DOCUMENT TEXT:
- - - - -
For this reason, he said, “While we’re waiting for a safe vaccine dose for the younger ones, at least the reassurance is the parents can be vaccinated. But that’s our problem with the Delta variant. The (adults) that aren’t getting vaccinated and we are unfortunately putting the children at risk.”

Weiner spoke of a “sense of frustration. It’s hard to kind of go backward now,” after the spread slowed a couple of months ago. “We’re trying not to be judgmental and negative toward people who didn’t get vaccinated and are now getting sick, and trying to treat everyone with respect and dignity, but at the same time, we’re really strongly encouraging people to get vaccinated — those who might have initially said, ‘I don’t need to be first to get the vaccine,’ or ‘I’m younger so I’m safer,’ or ‘The pandemic is waning, so what’s the point?’ ”
- - - - -
DATA EXTRACT:
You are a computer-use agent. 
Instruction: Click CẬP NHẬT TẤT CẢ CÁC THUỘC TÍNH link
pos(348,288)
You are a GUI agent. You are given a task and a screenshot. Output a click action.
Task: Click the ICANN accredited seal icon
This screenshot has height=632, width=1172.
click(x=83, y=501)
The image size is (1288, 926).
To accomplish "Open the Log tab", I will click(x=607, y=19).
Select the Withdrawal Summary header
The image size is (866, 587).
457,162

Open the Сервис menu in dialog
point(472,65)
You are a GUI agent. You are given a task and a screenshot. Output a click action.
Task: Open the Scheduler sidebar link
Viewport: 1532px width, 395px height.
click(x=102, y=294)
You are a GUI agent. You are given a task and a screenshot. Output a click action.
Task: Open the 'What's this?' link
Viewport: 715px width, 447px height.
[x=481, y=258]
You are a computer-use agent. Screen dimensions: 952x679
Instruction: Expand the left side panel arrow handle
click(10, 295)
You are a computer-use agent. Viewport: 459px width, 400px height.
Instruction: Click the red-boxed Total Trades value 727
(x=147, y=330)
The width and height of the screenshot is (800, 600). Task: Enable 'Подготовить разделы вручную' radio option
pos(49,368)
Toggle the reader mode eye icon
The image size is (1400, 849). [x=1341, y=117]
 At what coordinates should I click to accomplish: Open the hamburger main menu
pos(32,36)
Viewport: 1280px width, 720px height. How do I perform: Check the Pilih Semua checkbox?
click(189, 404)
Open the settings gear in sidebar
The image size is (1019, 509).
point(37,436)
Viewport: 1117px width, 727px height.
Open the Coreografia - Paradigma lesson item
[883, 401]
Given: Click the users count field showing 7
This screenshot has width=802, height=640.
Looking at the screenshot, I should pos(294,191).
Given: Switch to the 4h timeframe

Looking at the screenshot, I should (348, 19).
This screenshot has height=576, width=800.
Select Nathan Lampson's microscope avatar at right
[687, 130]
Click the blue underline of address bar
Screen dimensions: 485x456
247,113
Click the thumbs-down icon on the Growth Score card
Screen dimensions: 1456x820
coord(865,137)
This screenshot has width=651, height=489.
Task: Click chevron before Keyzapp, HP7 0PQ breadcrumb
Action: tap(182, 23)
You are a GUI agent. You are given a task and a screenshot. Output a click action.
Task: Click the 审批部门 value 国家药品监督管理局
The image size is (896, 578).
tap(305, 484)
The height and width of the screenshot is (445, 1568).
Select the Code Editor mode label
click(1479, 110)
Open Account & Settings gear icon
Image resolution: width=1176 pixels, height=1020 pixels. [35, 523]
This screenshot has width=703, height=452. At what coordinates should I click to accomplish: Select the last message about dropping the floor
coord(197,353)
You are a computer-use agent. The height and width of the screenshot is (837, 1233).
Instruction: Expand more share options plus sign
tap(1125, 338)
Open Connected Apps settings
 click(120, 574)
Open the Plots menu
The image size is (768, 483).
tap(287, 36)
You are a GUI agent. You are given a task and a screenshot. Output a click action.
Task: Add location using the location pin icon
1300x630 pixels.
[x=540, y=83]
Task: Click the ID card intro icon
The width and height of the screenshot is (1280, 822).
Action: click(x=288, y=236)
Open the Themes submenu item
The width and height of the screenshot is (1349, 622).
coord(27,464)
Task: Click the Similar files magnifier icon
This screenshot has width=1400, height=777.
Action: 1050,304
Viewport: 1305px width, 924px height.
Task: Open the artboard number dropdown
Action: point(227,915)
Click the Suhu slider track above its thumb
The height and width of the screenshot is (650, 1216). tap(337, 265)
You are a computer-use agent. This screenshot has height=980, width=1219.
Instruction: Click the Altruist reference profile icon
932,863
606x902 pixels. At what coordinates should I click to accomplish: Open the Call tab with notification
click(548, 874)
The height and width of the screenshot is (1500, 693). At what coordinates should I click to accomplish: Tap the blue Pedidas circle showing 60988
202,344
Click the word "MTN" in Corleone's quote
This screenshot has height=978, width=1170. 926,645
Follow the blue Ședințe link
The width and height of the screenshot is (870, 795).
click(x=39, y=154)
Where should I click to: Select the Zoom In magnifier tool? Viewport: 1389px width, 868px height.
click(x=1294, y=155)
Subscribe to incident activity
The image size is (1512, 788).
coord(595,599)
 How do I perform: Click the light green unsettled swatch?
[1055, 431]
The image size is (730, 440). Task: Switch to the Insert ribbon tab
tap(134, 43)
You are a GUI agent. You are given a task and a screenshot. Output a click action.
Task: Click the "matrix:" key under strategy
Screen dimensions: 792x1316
- - - - -
EXERCISE TASKS:
(1) In the text on vaccination and the Delta variant, what does Weiner say there is a sense of?
(2) Pick up the text on vaccination and the Delta variant after its last sentence and continue it.
The material comes from a different source than the text on vaccination and the Delta variant.

RESPONSES BY TASK:
(1) Frustration.

(2)
Hepner, too, has felt disappointment, frustration and anger at those who have not been vaccinated. But he’s also been pro-active, taking it upon himself to educate people about the importance of getting vaccinated.

The vaccines totally work. Yes, vaccinated people can still catch it, but just because there’s a few thousand breakthroughs going on out of hundreds of millions people, it doesn’t mean people need to freak out.
— Boaz Hepner, RN

In his own hospital he’s become somewhat of a vigilante, persuading 17 of his patients’ family members to get vaccinated and eight staff members to do so.

Part of the reason for people’s reluctance — both in the profession and outside of it — he said, is a lack of training and education in the healthcare field. So he urged his hospital to let him train his unit and explain why the vaccine was necessary. That included bringing in epidemiologists and specialists and addressing people’s fears and concerns. He’s hoping to be able to expand the program within his own hospital and beyond.

“COVID-19 is the most important thing we’re going to probably deal with in our lifetime,” he said, “and nobody has ever taken the time to say, ‘Let’s educate staff. And they can educate their patients.’ ”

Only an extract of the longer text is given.